Unmanned aircraft are also moving beyond existing drones to have greater autonomy. The US Navy’s X-47B plane can take off from and land on an aircraft carrier and refuel on its own power, while Britain has unveiled the “autonomous and stealthy unmanned” Taranis aircraft. Both reportedly have weapons bays that could be adapted.

"Meaningful human control"

For NGOs there is no way of checking what countries mean by “meaningful human control” of more autonomous systems. Efforts to curtail such weapons have so far come to nothing and a pre-emptive ban is the only solution, they say.

“I have tried to engage with weapons manufacturers but they are frankly not interested in international humanitarian law (IHL),” said Juergen Altmann, co-founder of the International Committee for Robot Arms Control.

But Masmejean said the current legal basis was “quite solid” to handle future changes.

“Whether autonomous weapons are involved or not, all use of force  or use of weapon systems must be in accordance with the entire framework of international law, and in particular IHL, most notably the principles of distinction, proportionality and precaution,” he said.

But he added that the international community should carefully examine the legal reviews of new weapons, the means and methods of warfare, and possible responsibility gaps.

Altmann is not convinced, however.

“They may be interested in the idea of limiting the effects of war if it’s for better precision which might lead to better products. But they rather want to innovate and the trend is towards unmanned vehicles which can react faster, which is exactly the direction we are trying to prevent.”

“There needs to be a political decision by society and states to block this and not let military and technological trends evolve freely.”

LAWS

Some 87 countries out of the 117 that have signed up to the Convention on Conventional Weapons (CCW) attended the meeting of experts on lethal autonomous weapons systems (LAWS) at the United Nations in Geneva from 13-16 May, 2014.

The aim was to start to define the limits and responsibilities of LAWS. At their next annual meeting on 14 November CCW members will decide whether to continue the process.

Campaign groups are calling for a pre-emptive ban on such future weapons. They put forward the example of blinding lasers, which the international community banned by adopting an international protocol in 1995 before they could be used.

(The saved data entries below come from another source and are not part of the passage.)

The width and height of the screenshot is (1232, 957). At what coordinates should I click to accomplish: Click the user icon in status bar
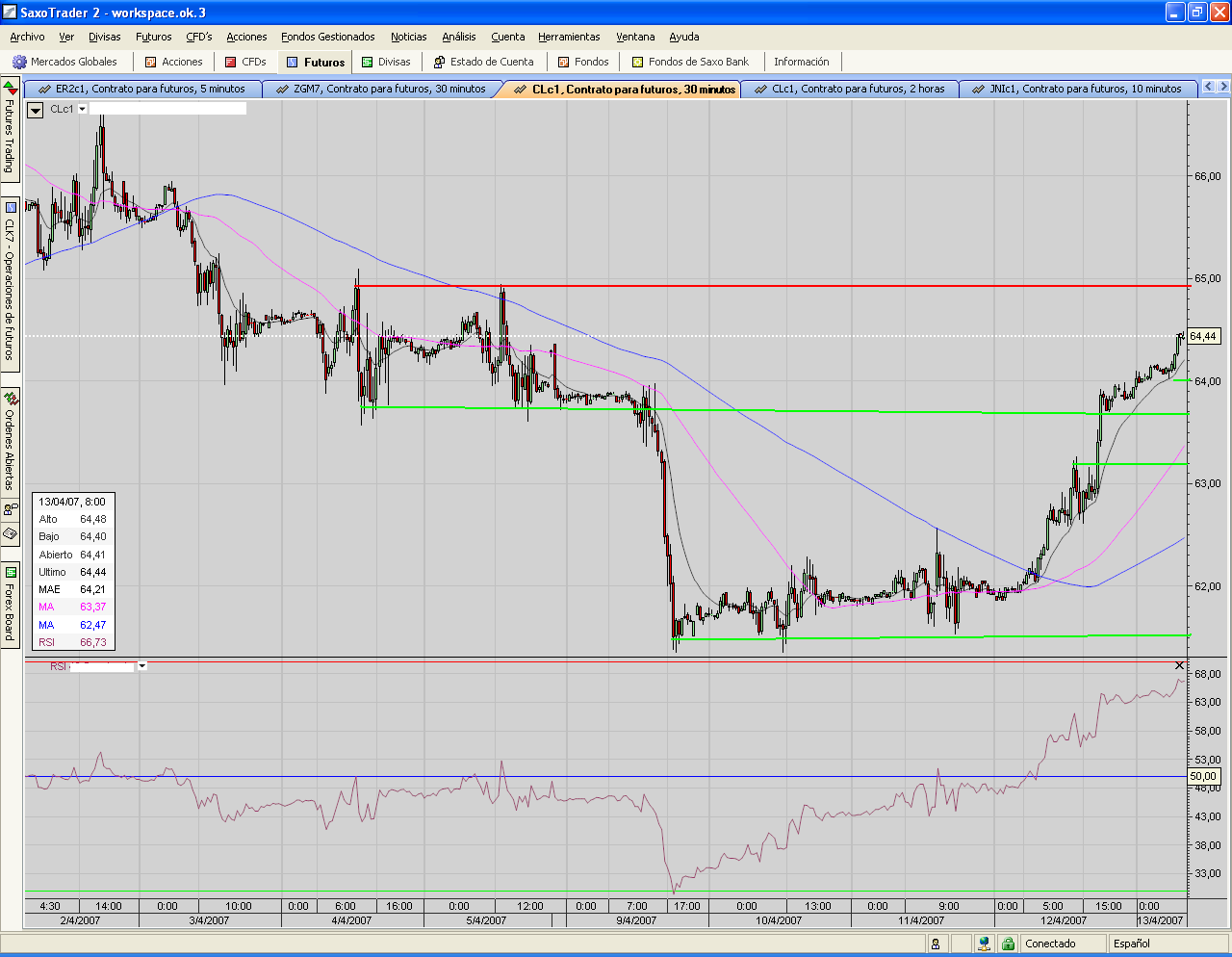(x=935, y=944)
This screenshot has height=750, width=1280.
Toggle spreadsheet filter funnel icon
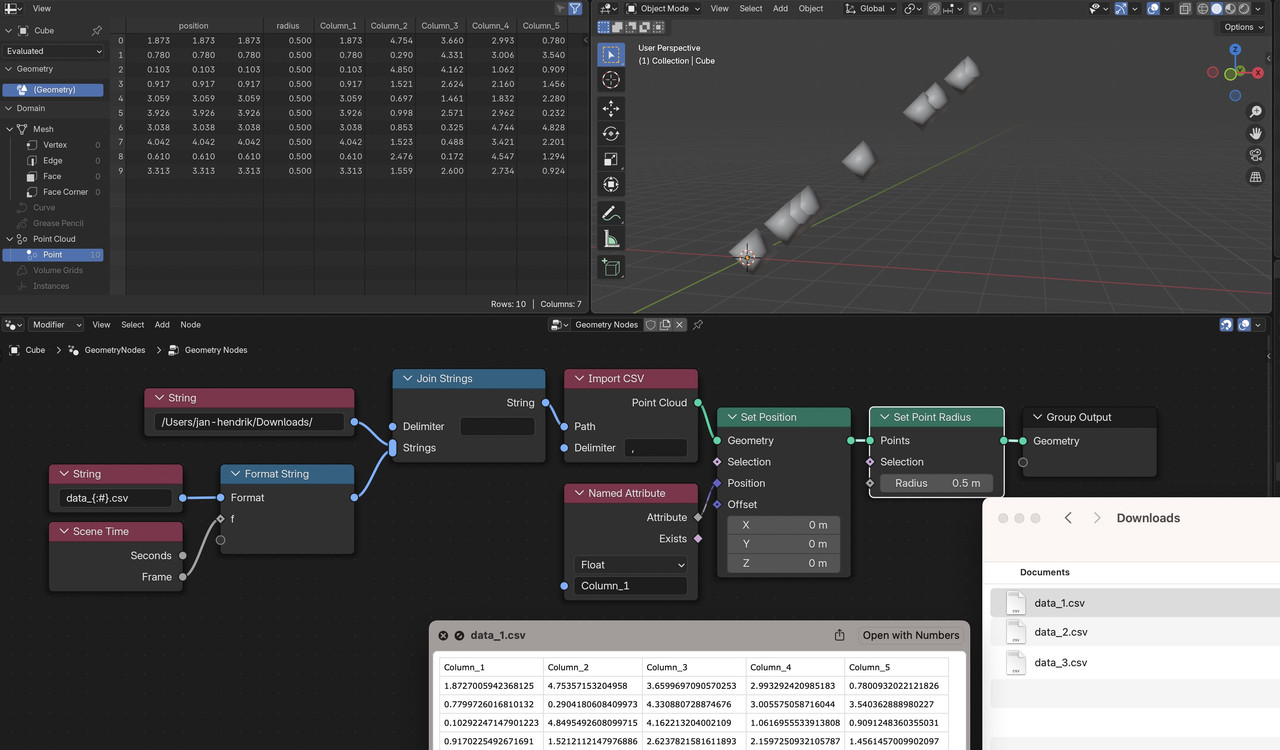click(575, 8)
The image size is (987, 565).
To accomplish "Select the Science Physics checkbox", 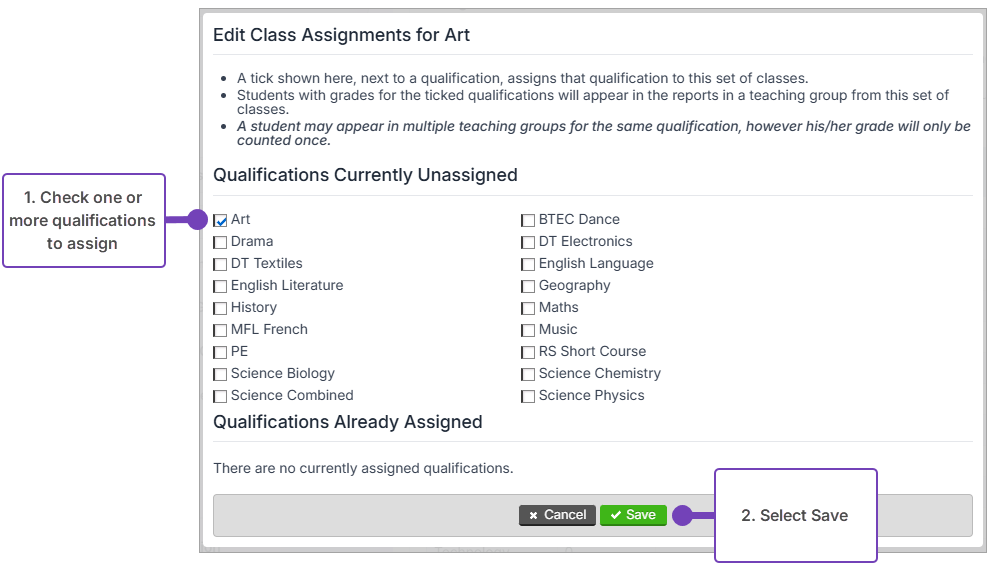I will [528, 396].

So far only five states, including Cuba and Pakistan, have joined activists calling for a ban on LAWS. Many others, including France and Britain, highlighted in Geneva the need to keep meaningful human control over targeting and attack decisions. The United States said there should be “appropriate” human control over autonomy in weapons systems, while Israel talked about the desirability of autonomous systems.